The task - Starting at the top of the entries below, set down each line exactly as written, and stop after the line containing "Select the Land".

"""

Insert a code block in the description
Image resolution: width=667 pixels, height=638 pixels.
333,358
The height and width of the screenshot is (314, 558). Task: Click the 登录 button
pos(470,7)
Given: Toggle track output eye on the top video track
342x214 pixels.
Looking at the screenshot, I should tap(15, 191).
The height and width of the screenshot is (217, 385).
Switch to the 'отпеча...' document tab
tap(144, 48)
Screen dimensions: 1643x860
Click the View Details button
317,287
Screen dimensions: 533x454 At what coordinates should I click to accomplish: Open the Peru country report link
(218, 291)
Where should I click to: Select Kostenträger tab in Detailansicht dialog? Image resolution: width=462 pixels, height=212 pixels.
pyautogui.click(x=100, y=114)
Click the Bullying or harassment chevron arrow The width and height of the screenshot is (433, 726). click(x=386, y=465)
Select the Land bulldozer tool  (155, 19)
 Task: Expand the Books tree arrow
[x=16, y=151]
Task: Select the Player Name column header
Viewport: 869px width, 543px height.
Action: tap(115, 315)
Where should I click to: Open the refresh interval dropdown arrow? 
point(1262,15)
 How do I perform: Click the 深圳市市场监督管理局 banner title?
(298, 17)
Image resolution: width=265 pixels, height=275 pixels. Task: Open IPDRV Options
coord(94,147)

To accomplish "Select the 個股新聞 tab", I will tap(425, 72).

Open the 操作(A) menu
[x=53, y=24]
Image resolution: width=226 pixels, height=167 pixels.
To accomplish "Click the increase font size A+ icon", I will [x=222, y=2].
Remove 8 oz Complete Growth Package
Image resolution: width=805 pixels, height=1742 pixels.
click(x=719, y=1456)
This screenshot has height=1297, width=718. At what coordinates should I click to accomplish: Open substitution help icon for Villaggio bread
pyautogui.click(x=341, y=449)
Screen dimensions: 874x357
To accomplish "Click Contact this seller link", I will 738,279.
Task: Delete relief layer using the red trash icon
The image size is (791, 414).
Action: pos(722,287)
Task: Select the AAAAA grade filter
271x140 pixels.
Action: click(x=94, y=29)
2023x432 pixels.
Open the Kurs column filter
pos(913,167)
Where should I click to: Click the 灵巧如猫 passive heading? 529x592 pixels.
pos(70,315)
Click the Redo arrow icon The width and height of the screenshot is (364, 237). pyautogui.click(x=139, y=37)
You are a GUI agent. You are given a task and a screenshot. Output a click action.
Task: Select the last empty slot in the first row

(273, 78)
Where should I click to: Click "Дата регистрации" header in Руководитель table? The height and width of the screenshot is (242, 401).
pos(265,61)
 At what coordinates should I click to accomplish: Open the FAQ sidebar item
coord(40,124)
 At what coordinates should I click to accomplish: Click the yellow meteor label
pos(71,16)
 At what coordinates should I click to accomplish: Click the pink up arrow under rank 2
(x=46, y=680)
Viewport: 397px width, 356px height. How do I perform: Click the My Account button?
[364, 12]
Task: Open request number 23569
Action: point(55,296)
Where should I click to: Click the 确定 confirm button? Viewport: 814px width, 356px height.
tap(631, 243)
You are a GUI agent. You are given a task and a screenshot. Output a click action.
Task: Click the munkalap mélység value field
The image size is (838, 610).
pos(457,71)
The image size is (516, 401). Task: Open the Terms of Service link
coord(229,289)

"""

Reply to the exercise -
Insert a code block in the description
Image resolution: width=667 pixels, height=638 pixels.
333,358
The height and width of the screenshot is (314, 558). Task: Click the 登录 button
pos(470,7)
Given: Toggle track output eye on the top video track
342x214 pixels.
Looking at the screenshot, I should tap(15, 191).
The height and width of the screenshot is (217, 385).
Switch to the 'отпеча...' document tab
tap(144, 48)
Screen dimensions: 1643x860
Click the View Details button
317,287
Screen dimensions: 533x454 At what coordinates should I click to accomplish: Open the Peru country report link
(218, 291)
Where should I click to: Select Kostenträger tab in Detailansicht dialog? Image resolution: width=462 pixels, height=212 pixels.
pyautogui.click(x=100, y=114)
Click the Bullying or harassment chevron arrow The width and height of the screenshot is (433, 726). click(x=386, y=465)
Select the Land bulldozer tool  (155, 19)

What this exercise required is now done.